Anyway, that's water under the bridge. guaranteed_eq is different, it's more like align_offset, so I can see the argument for returning an Option<bool>. OTOH the "guaranteed" in the name feels redundant then? It could in principle be just eq, and then guaranteed_eq is eq().unwrap_or(false) and guaranteed_ne is !eq().unwrap_or(true) (or eq().map(Neg::neg).unwrap_or(false)).

[thomcc]

That is explicitly and exclusively the case this API was designed for. So IMO it would have been a mistake to make the API worse for that case, and expand its scope.

FWIW, the things I'm referring to are things like being able to rely on there being less than size_of::<T>() items in some_u8s.align_to::<T>(), in the head. This kind of thing has been desirable every time I've used the function, and I've used it a lot. So I don't disagree this would meaningfully expand the scope.

An example from the stdlib of this is https://github.com/rust-lang/rust/blob/master/library/core/src/str/count.rs#L60-L69, which still exists at runtime, and causes worse codegen.

[thomcc]

OTOH the "guaranteed" in the name feels redundant then? It could in principle be just eq, and then guaranteed_eq is eq().unwrap_or(false) and guaranteed_ne is !eq().unwrap_or(true) (or eq().map(Neg::neg).unwrap_or(false)).

I agree on this point, although it makes it explicit that the Option is representing "no guarantee". It also has the benefit, of not shadowing PartialEq::eq.

[thomcc]

I tried to use this just now in some code wanting to assert that some struct definition was correct at compile time. (It failed, but I writing it that way was probably expecting too much of const eval, and I was able to rewrite it without this).

Anyway, initially my assert!(a.guaranteed_eq(b)) failed and when this happened I was left wondering if it was because my code sucked (and the struct definition was wrong), or because I had expected too much of const-eval (in which case I need to rework my assert, or give up).

It occurs to me though, that I only noticed this because my code had true be the success path -- If that was behind a false instead, it would been easy to miss.

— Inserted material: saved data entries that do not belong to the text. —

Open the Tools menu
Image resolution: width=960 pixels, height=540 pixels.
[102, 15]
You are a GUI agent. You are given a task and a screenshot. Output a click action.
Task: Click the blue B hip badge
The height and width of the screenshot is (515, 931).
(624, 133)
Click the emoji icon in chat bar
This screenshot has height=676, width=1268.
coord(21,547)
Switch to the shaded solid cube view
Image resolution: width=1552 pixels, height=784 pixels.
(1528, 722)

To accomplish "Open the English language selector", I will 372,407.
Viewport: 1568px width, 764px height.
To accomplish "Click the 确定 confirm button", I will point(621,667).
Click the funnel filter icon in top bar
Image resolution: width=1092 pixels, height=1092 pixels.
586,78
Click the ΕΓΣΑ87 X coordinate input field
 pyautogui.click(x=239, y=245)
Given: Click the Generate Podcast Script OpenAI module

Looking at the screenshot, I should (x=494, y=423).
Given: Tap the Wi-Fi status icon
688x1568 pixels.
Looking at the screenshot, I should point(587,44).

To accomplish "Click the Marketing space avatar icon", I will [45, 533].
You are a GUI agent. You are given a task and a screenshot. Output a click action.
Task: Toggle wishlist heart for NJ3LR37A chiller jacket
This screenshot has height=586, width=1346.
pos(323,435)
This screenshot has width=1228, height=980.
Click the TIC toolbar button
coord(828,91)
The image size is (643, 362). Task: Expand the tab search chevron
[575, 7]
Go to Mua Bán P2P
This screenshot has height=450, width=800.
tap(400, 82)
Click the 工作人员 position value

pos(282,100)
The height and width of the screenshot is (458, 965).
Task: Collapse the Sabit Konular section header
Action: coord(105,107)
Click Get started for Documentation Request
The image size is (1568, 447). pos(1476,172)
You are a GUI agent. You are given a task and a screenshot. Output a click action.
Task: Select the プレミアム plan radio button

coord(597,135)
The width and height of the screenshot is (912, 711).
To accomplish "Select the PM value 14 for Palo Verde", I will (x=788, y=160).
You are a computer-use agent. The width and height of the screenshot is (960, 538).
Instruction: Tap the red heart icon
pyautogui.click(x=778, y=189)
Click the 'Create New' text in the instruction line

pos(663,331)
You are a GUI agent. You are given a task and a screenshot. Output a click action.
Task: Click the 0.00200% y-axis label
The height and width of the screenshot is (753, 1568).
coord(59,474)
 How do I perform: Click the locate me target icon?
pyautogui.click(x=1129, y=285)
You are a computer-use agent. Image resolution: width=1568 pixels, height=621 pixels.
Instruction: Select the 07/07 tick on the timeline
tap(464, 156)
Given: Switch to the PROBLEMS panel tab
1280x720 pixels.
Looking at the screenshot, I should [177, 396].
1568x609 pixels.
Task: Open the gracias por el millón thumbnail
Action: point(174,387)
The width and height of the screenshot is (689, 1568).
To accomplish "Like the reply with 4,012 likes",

This further convinces me that guaranteed_{eq,ne} be exposed as an API that returns an Option.

While it might seem unlikely for someone to write code that does !a.guaranteed_eq(b) instead of a.guaranteed_ne(b), I could easily imagine it happening if the code had been ported from non-const code which had !a.eq(b).

Use of an option would force handling the "don't know at compile time" case in some way (ideally unwrap) and avoid a case where the API is similar enough to a non-const API that it becomes easy to do make a mistake when translating from one to the other.

[RalfJung]

We probably want to use a simpler type for the intrinsic (to make that easier to implement), but I am generally on-board with changing the type of the public functions here.